A record number of people are buying residential property to rent out to private tenants. Your Mortgage magazine reveals the steps buy-to-let investors can take to ensure success.
Buying a property to let is still increasing in popularity. As other investments continue to look shaky in comparison, the rude health of the property market continues to convince us that bricks and mortar is the best investment we can make. In fact, 43 per cent of homes put up for rent between February and April this year belonged to new landlords, according to the Royal Institution of Chartered Surveyors – up from an already high 41 per cent in late 2003. But while buying an investment property has never been easier – and the choice of lenders who will help finance your purchase has never been as wide – there are still a few things to consider if you want to make your investment pay off.
Choose the right property
Above all else location, location, location is key when it comes to buy-to-let so make sure that your property is in an area that is well suited to letting. Always consult local estate agents to determine the supply and demand of rental properties in the area first. The Association of Residential Letting Agents (ARLA) will give you details of ARLA-registered agents in your area and can also offer help and advice on regulations and rent levels. Contact ARLA on 01923 896555.
Choose the right mortgage
With more than 40 lenders offering hundreds of buy-to-let mortgage deals choosing the right one can appear daunting, but it needn’t be. Check with your lender to see how much you can borrow. As a rule most will only allow you to borrow around 80 per cent of the value of the property. Almost all lenders will take the expected rental income from the property into account when deciding how much to lend. As a guide your rental income should, at the very least, cover 125 per cent of your monthly mortgage payment.
Work out costs and income
Work out how much your monthly mortgage repayment will be and whether the expected rental income will exceed this. By checking out the rental prices of similar types and sizes of property advertised in your area you will get an indication of whether this is a possibility. Also look at whether you could afford your mortgage if interest rates shot up and the property is unoccupied for, say, three months.

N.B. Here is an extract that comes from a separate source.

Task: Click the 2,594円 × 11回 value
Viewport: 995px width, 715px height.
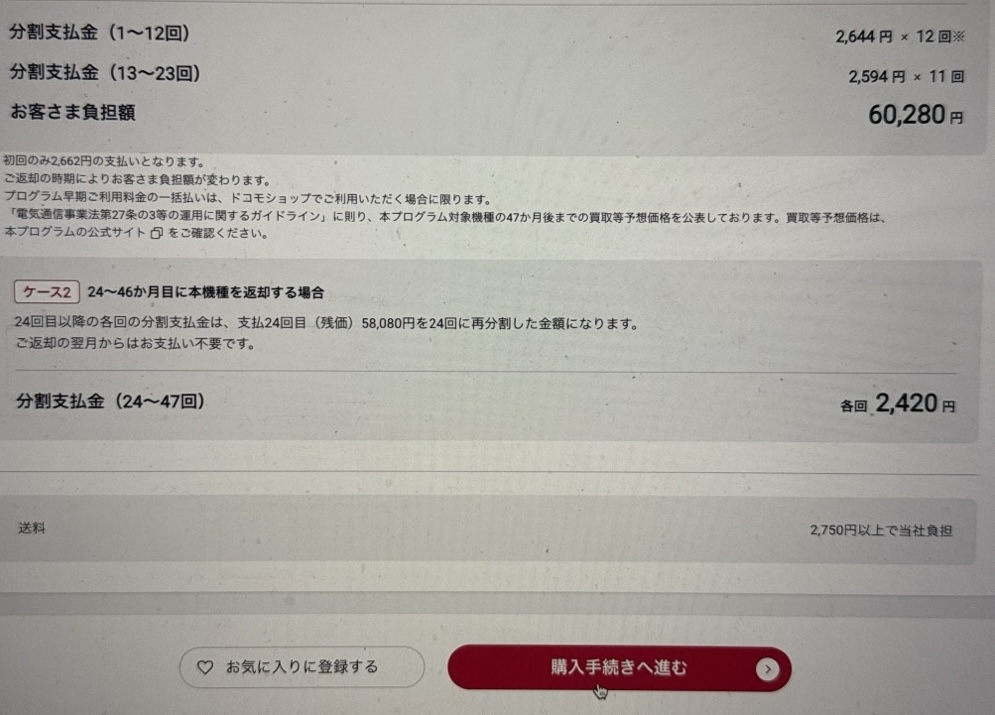Action: [x=906, y=77]
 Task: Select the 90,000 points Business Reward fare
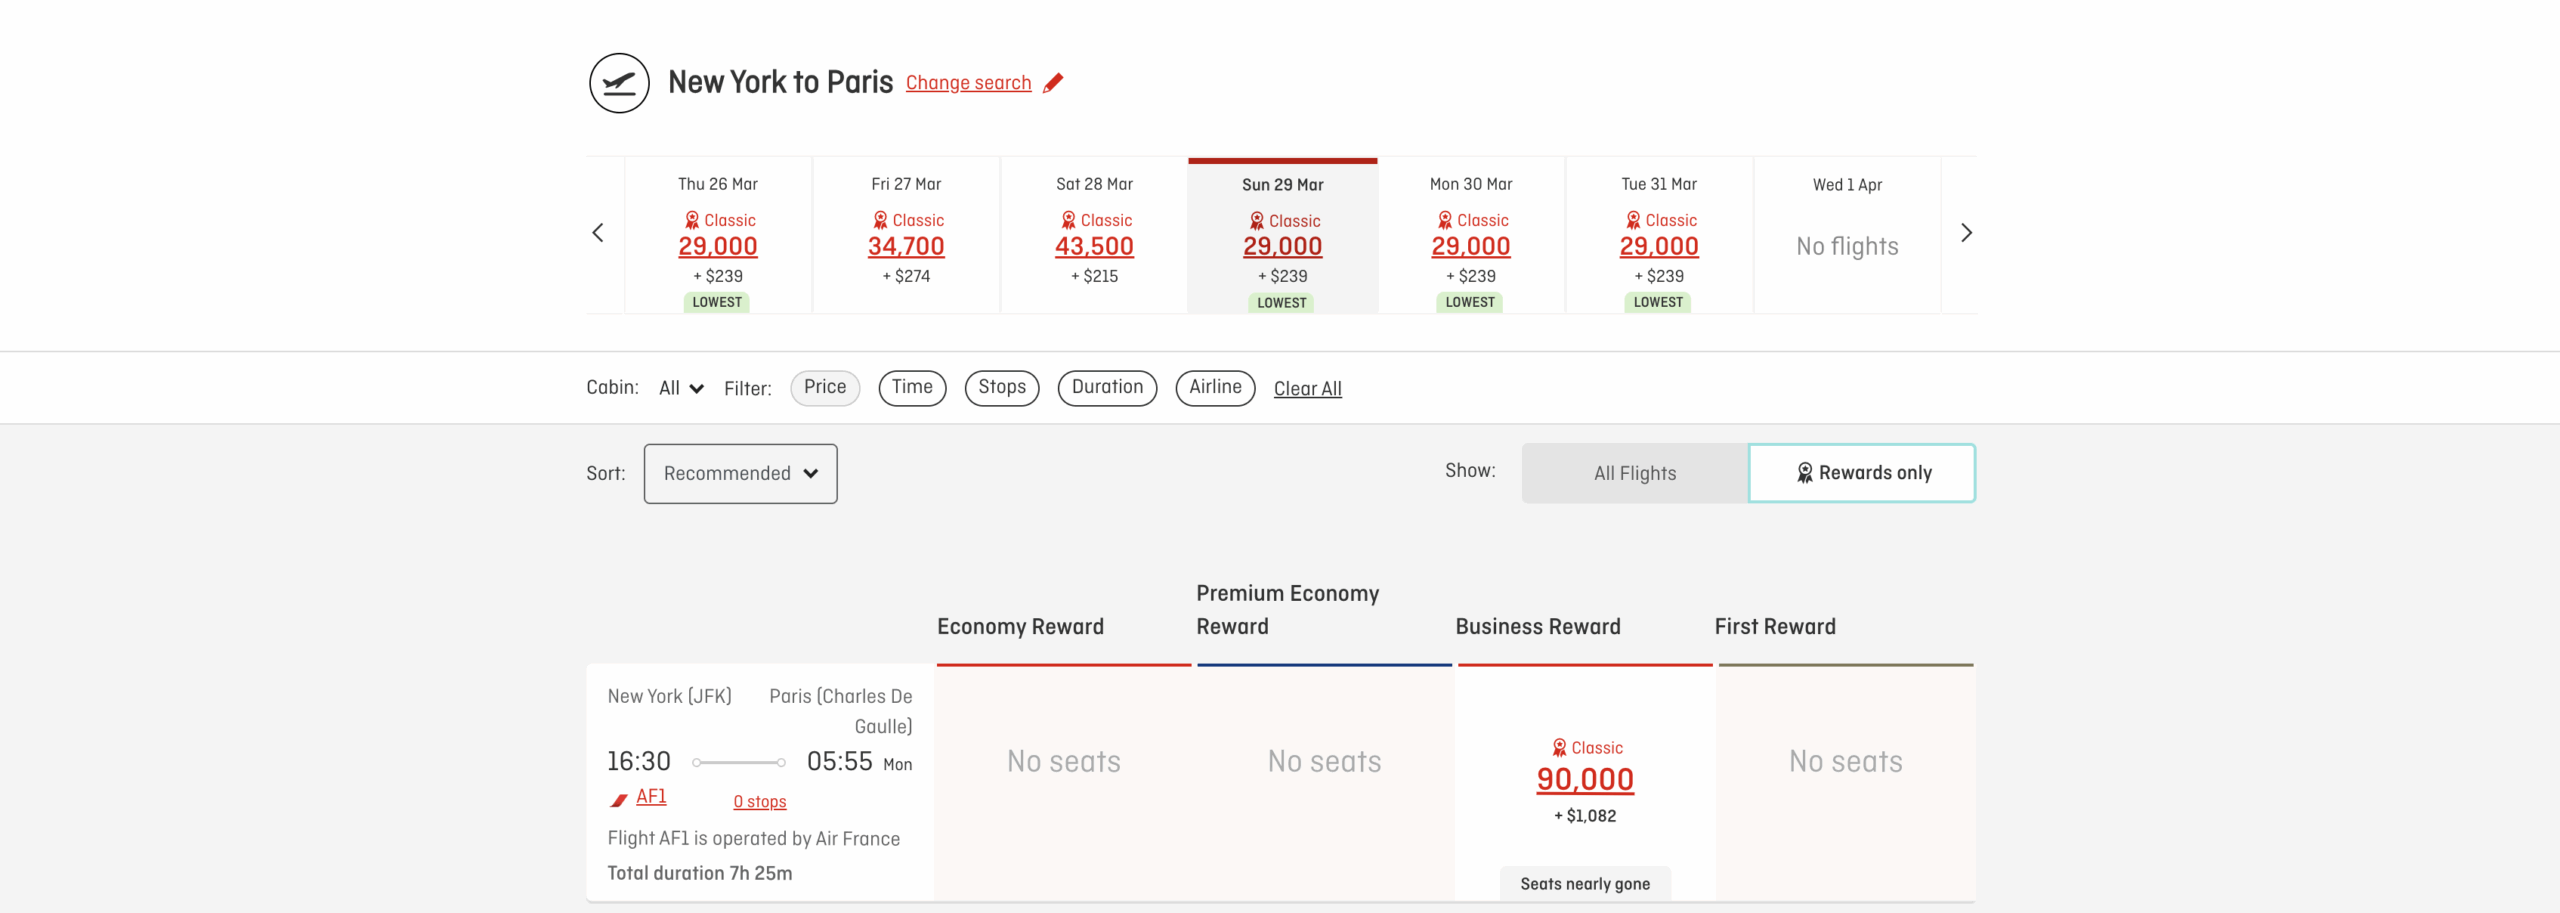(1584, 780)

Consider the ‘hidden’ costs
You’ll have to pay for solicitor’s fees (approximately £900 for a £100,000 property), estate agent’s fees, buildings insurance, mortgage arrangement fees, stamp duty and possibly service charges and ground rent.
Budget for ongoing costs
You are responsible for the cost of repairing or replacing fixtures and fittings and ensuring that the property meets necessary health and safety standards. Local authorities require that you comply with fire regulations, which could mean you have to put in fire doors and smoke detectors. The Department of Trade and Industry publishes a useful guide, Furniture and Furnishings Fire & Safety Regulations. Telephone 0870 150 2500 to receive a copy.
Choose a professional letting agent
You might consider using a professional letting agent. They will find tenants, collect the deposit and rent and arrange the inventory and tenancy agreements. But they don’t come cheap. Expect to be charged anything between ten and 17.5 per cent of the gross rental income that you receive.
Ensure you have the right insurance
As the owner you are responsible for insuring the structure o your property, which includes any permanent fixtures and fittings. It is vital that you check your policy as many buildings insurance policies exclude buy-to-let.
Sort out your tax position
You have to pay income tax on any rental income you receive, although you can deduct some expenses, and you will be liable for capital gains tax when you sell. Always consult an accountant before entering the market.
Get a fully flexible mortgage
This type of mortgage can be ideal for buy-to-let as you can fluctuate your payments in line with rental income.
View buy-to-let as a long-term investment
Don’t expect to make a quick profit on rental income and equity gain the property. The forecast should be for medium- to long-term returns – five to ten years at least.